I want to limit the optimization process with a fixed amount of the target function (tae_runner) computations, and run it in "mini-batch" mode:
First, I run SMAC with some budget, then I add some more and make it continue from the point where it stopped.
How could I determine the reasonable size for this computational budget?
Let me explain my concerns below:
My target function is considerably expensive, it can take 1-10 seconds to be calculated or even more. Thus, I decided to use mini-batches ad perform some additional steps, which are specific to my problem.
budget = .. # 1? 10? 100? 1000? 10000?
total_limit = budget
my_scenario = Scenario({"run_obj": "quality",
"cs": my_configuratoin_space
"runcount_limit": total_limit
})
smac = SMAC(scenario=my_scenario, rng=42, tae_runner=my_target_function)
best_configuration = self.smac.optimize()
# when I decide to continue running:
total_limit += budget
my_scenario = Scenario({"run_obj": "quality",
"cs": my_configuratoin_space,
"runcount-limit": total_limit
})
smac.stats._Stats__scenario = my_scenario
better_configuration = smac.optimize()
This code seems to work. Here is what I found in docs:
wallclock_limit, runcount_limit and tuner-timeout are used to control maximum wallclock-time, number of algorithm calls and cpu-time used for optimization respectively.

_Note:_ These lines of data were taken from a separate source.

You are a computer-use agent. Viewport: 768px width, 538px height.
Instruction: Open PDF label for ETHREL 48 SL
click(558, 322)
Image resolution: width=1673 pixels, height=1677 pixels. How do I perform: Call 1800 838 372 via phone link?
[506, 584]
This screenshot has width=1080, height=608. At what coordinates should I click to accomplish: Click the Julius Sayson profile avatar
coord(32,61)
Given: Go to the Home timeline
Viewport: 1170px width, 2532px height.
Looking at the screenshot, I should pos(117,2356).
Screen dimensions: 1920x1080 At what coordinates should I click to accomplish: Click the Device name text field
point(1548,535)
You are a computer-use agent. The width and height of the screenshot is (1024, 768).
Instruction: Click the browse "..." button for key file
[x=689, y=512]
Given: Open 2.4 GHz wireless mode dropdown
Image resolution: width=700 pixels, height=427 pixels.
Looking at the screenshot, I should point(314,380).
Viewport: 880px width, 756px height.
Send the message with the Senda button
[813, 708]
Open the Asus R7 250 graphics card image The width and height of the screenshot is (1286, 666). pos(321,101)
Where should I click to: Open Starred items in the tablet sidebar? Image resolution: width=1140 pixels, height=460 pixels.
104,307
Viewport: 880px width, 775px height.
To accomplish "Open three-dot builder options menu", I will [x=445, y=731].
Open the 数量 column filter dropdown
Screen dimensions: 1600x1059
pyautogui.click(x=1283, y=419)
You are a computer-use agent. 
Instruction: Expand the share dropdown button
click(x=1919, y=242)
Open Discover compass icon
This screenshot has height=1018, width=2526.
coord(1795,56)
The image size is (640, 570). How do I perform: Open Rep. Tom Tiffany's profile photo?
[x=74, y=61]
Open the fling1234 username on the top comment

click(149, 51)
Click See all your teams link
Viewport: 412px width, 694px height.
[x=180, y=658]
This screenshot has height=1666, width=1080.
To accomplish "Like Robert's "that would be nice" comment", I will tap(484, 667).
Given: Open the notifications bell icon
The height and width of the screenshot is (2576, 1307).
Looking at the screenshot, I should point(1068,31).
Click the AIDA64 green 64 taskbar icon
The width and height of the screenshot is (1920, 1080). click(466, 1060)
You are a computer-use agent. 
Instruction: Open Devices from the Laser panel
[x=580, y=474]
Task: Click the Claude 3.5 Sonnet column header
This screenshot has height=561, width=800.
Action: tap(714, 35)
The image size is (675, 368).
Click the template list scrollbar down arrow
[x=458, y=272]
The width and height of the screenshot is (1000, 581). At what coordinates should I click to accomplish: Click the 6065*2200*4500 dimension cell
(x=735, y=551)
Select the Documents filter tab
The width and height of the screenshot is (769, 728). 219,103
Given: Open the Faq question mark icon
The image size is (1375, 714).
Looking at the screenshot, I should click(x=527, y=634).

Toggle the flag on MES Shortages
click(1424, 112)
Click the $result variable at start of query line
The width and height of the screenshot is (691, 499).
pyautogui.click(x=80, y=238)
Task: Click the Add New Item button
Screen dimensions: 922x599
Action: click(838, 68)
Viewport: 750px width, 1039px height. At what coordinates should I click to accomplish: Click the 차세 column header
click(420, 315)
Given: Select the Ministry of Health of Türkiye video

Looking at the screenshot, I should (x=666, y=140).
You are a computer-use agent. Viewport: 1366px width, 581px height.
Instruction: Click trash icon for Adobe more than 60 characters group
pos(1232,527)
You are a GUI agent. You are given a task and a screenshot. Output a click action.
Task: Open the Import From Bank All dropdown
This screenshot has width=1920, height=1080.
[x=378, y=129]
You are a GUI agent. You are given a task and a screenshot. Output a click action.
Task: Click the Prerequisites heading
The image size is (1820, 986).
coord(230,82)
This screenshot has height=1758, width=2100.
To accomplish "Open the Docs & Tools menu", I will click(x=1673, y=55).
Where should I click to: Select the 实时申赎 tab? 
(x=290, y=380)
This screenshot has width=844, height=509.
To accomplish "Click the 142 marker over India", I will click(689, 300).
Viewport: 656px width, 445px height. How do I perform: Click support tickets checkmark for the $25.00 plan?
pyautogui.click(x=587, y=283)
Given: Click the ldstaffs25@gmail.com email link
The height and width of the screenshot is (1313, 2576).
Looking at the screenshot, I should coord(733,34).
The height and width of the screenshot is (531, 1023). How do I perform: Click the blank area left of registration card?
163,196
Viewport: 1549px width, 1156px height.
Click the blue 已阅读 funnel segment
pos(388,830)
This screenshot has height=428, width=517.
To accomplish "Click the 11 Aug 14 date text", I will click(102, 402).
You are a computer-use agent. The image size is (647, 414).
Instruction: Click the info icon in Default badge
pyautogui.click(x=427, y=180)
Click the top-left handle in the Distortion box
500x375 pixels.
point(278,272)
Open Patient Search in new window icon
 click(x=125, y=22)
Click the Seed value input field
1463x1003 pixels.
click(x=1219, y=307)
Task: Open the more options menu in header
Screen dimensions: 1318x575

As far as I understood from the code in repository, this code works briefly as follows:
1) SMAC wraps SMBO and passes the Scenario and other parameters to it.
2) There is main SMBO loop, which is constantly generating new challengers (it happens to be 10K of them, including interleaving randoms):
challengers = self.choose_next(X, Y)
and comparing them to the incumbent (best found config so far):
self.incumbent, inc_perf = self.intensifier.intensify(
challengers=challengers,
...
time_bound=max(self.intensifier._min_time, time_left))
What is the time_bound here, if I have only runcount_limit set, btw?
3) If the budget is exceeded, the main smbo loop exits:
if self.stats.is_budget_exhausted():
break
And the rest of challengers, which where generated, cost-predicted and sorted, are just dropped.
My concern is the following:
If runcount_limit value is too small, for example 1
or 10
or something like that, it will probably be the huge waste of resources for generating, sorting and throwing away lots of configurations (5K) along with overhead of starting and stopping smac for every mini-batch.
On the other hand, if I set runcount_limit to be a multiple of 10K, it would not be a mini-batch any more.
Can you suggest a way to determine substantiate the size for those batches?